Je suis restée au salon de thé jusqu'à la tombée de la nuit. May m'a dit à la dernière minute qu'elle ne pouvait pas m'accompagner car elle devait s'occuper de quelque chose.
Elle est partie assez brusquement après avoir fourré le billet de concert dans ma paume.
Maintenant que j'étais seule, j'ai placé ma carte bancaire à côté de son ordinateur avant de me diriger vers la salle de concert juste à côté.
La salle était remplie de gens qui attendaient le spectacle. Heureusement, j'ai réussi à trouver une place à côté d'un couple qui se murmurait des mots d'affection.
La fille a demandé à son petit ami :
— Quand vas-tu m'épouser ?
Et le garçon a répondu en souriant :
— Dès que nous serons en âge de le faire.

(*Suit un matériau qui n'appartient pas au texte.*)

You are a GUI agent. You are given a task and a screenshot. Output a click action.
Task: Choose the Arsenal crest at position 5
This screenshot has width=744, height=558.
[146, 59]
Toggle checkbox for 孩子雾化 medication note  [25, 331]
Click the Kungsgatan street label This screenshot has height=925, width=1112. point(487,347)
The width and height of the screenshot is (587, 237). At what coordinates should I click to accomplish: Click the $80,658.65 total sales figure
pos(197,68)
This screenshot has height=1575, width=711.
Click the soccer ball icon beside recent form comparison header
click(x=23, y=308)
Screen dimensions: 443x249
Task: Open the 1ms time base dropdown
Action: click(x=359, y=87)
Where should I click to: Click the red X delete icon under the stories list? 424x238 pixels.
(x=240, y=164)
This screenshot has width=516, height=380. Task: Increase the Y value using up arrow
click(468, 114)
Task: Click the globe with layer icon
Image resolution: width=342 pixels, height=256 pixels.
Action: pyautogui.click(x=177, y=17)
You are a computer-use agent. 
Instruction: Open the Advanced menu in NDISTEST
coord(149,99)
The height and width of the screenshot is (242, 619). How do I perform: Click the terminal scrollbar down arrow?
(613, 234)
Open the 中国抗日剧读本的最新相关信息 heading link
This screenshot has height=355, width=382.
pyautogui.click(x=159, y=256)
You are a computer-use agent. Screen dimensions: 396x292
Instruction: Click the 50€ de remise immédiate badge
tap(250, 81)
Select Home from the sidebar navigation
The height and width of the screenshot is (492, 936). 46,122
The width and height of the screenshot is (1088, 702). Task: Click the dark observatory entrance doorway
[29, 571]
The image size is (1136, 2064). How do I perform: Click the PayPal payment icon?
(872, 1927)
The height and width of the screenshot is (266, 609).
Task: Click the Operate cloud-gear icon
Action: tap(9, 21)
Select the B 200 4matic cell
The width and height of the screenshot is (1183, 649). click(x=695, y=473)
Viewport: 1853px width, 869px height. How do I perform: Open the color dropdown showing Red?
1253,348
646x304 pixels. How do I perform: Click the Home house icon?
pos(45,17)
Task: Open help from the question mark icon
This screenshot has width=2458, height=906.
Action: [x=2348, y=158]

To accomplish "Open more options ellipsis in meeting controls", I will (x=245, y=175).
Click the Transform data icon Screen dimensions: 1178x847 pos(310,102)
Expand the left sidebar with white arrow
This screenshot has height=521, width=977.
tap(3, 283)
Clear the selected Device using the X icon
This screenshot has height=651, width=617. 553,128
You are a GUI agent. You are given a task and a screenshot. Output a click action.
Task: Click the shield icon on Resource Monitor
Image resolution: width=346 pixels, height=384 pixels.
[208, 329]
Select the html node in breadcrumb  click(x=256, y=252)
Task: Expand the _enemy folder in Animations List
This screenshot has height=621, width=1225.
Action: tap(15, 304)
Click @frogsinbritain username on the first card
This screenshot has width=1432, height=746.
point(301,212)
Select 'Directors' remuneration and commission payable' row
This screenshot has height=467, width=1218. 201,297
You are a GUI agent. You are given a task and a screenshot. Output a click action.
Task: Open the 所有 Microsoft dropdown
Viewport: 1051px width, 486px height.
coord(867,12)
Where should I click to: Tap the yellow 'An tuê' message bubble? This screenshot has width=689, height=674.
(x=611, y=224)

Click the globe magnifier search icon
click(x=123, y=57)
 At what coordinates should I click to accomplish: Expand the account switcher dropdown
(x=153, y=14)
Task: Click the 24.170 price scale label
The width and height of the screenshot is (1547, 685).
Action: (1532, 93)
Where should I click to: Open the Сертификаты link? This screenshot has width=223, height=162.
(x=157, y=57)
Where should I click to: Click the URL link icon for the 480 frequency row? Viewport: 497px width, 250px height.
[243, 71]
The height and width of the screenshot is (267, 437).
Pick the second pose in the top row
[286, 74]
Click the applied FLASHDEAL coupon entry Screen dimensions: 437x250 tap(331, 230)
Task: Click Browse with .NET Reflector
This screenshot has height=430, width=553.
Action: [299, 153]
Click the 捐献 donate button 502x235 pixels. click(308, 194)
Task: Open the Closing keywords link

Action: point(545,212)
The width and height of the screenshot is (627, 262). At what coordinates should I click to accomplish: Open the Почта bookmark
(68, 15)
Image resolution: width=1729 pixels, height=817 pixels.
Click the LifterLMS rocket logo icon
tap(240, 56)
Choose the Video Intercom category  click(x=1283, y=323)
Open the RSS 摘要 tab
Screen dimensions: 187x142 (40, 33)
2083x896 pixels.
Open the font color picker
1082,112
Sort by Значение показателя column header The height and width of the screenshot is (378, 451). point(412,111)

J'ai légèrement incliné la tête pour regarder le jeune couple qui avait probablement environ 15 ans.
On dit qu'on ne peut jamais oublier la personne dont on tombe amoureux à cet âge. May en était un exemple parfait.
Elle était tombée amoureuse d'un gangster local lorsqu'elle était en seconde au lycée. Même si l'homme n'avait rien à offrir et ne pouvait pas lui donner une vie financièrement ou émotionnellement stable, May était tellement amoureuse de lui qu'elle avait même avorté et tenté de se suicider à cause de lui.
Malgré tout cela, elle insistait sur le fait qu'il n'y avait pas d'autre homme dans ce monde qui l'aimerait comme lui l'aimait.
Je me souviens encore de quelque chose qu'elle m'avait dit il y a des années.
— Il peut avoir un comportement rude, mais sous cela se cache... une âme si pure et propre. Je connais ses faiblesses, et je sais à quel point il peut être sensible et orgueilleux. Je sais aussi qu'il ferait n'importe quoi par amour. Ree, c'est un homme bien. Je dirais même qu'il est au même niveau que le Nicholas que tu as connu au début. C'est un homme orgueilleux qui a une volonté propre.
En effet, malgré qu'il n'avait rien, il était prêt à donner la seule vie qu'il avait pour May.
May était en dernière année de lycée quand il a sauté devant une voiture pour la sauver.
Il a dû emporter son cœur avec lui quand il est décédé.
À cause de cela, elle est restée célibataire toutes ces années.
J'ai alors détourné le regard du jeune couple. Je ne pouvais que prier pour que la vie se passe bien pour tous les jeunes de leur âge dans le monde.
...
Le temps a passé ainsi. Je n'étais vraiment pas intéressée par le concert.
Juste au moment où j'allais partir, j'ai été arrêtée par la mélodie familière.
Mes yeux étaient déjà humides quand je me suis brusquement tournée pour regarder la scène.
Un grand piano, et la paire de mains magnifiques qui semblaient flotter sur les touches noires et blanches.
'La rue où réside le vent'.
Se souvient-il ?
L'homme qui jouait du piano était aussi doux qu'il était beau, et son visage se superposait immédiatement à mon souvenir de l'homme gentil et gracieux que je me souvenais d'il y a des années.
Je me suis précipitée en coulisses pour le chercher dès que la dernière note a retenti, mais je ne l'ai vu nulle part.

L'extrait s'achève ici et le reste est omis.